I've heard a few have been spotted rolling off Boca Chica and I've seen a photo of one that's been caught off the rocks there last weekend.

Anyone seeing any moving up yet? Water temps are getting around 75.


----------



## salty_waders (Feb 13, 2006)

I was on SPI Monday and the water was still pretty chilly....didn't feel like 75, but my toes aren't 100% accurate.


----------



## Scott (May 24, 2004)

You can pick up water temps etc. on our Texas Weather Page - http://projecttarpon.com/texas.html

Mansfield is over 75 and SPI is getting real close as of last check. Little guys should be around. No problem.


----------



## Dubdee (Jul 22, 2015)

Scott said:


> You can pick up water temps etc. on our Texas Weather Page - http://projecttarpon.com/texas.html
> 
> Mansfield is over 75 and SPI is getting real close as of last check. Little guys should be around. No problem.

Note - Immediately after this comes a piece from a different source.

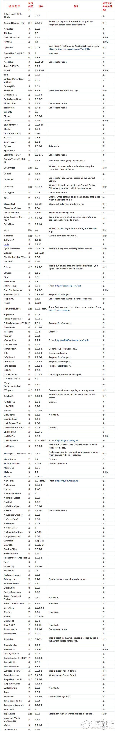The width and height of the screenshot is (115, 731).
Task: Select the f.lux plugin name cell
Action: pos(6,277)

Thanks Scott. I'll save that link. I knew BHP was getting teetering around 75 during the heat of the day. Time for me to get out there! I'm on a mission!


----------



## Scott (May 24, 2004)

Dubdee said:


> Thanks Scott. I'll save that link. I knew BHP was getting teetering around 75 during the heat of the day. Time for me to get out there! I'm on a mission!


Keep us posted. Won't be long now. That's a good spot to get them early.


----------



## texasislandboy (Apr 28, 2012)

Pups are here. Waiting for the big guys to start rolling. Jacks are in full force.


----------



## cabrego (Apr 24, 2015)

Hooked up on a big one this weekend off SPI, only saw glimpse of it but I am guessing it was around 5ft or so. Line got wraped around my kayak rudder and broke off pretty fast. I'm hooked now..


----------